I hope I have strength to snap out of it. And sit down and write these two other hoops articles I wanted to put out this week. I hate that this is pretty much affecting my whole life. It’s really not as easy as people think it is.

Medication might be an answer. I don’t want to resort to it but I might have to.

Today was a lot easier on me.

Don’t get me wrong; my shoulders still feel tense. But other than breathing difficulties, I did okay today. Now I know why people breathe through paper bags. I don’t do it. Yet. But I may have to do that in the future if this continues.

I did a bit of stretching and the elliptical today. And of course, my usual meditation, which has become part of my day now. I’m starting to feel a little more normal although the big test continues to be how I would feel on the road whether I’m a passenger or a driver.
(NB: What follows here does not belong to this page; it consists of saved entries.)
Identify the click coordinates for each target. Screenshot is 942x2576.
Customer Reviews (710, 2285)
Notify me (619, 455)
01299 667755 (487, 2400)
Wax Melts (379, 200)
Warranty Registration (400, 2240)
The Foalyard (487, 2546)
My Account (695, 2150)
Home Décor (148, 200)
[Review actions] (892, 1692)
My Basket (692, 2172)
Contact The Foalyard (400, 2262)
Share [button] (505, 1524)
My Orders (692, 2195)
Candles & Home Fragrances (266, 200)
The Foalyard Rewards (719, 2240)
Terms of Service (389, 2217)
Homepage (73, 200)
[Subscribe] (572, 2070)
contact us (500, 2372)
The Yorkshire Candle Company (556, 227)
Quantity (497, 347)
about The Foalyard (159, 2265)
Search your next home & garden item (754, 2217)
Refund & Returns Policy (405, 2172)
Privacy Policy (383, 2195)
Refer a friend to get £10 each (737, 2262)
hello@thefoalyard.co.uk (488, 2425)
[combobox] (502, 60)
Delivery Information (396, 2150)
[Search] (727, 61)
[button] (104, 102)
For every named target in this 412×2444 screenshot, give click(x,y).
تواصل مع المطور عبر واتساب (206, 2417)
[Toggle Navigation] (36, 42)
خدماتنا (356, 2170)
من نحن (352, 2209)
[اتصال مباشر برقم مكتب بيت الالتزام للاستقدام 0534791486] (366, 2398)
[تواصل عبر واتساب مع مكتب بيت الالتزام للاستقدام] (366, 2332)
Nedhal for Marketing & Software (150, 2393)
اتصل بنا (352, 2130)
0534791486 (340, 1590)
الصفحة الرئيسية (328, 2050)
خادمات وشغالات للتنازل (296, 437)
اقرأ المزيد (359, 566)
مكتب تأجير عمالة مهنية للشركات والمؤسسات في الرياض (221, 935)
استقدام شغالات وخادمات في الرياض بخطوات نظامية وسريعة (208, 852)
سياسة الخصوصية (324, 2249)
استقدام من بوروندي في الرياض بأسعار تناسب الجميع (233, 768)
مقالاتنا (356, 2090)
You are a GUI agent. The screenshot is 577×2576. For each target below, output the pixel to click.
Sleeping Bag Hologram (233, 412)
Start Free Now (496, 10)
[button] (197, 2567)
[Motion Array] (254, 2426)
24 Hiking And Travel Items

I talked to said friend from yesterday who is also going through a rough patch (that’s an understatement). Honestly, talking to her felt good for the both of us. We actually had travel plans for next month but I am in no shape to travel at the moment. Until I can feel normal on the road again, I don’t think I’ll be doing any traveling.

And even then, flying is stressful to me no matter what shape I’m in.

A couple more people (I hadn’t talked to one of them in years, really) checked in on me and I can’t put into words how wonderful that felt. I usually pride myself on keeping in touch with some people but I didn’t do a very good job with this woman. Anyway, I need to do a better job in reaching out as well.

In between all of this anxiety being on the road, my class reunion is coming up real fast. It’s on October 13th (the 14th of that month is what I dread). I helped organize a couple of get-togethers with a few people in our class. My plan to attend Lakers Media Day isn’t going to happen; I’m sad about that. But I am looking forward to attending this class reunion. It’s going to be good for me. I came away feeling so great after those get-togethers with a few of my classmates in the last few months.

I feel like I’m taking life back. How so? I’m actually talking about things that don’t have anything to do with my mental health.

But I’m not going to force anything. I’m going to keep letting it flow.

For now, though? Breathe in. Breathe out.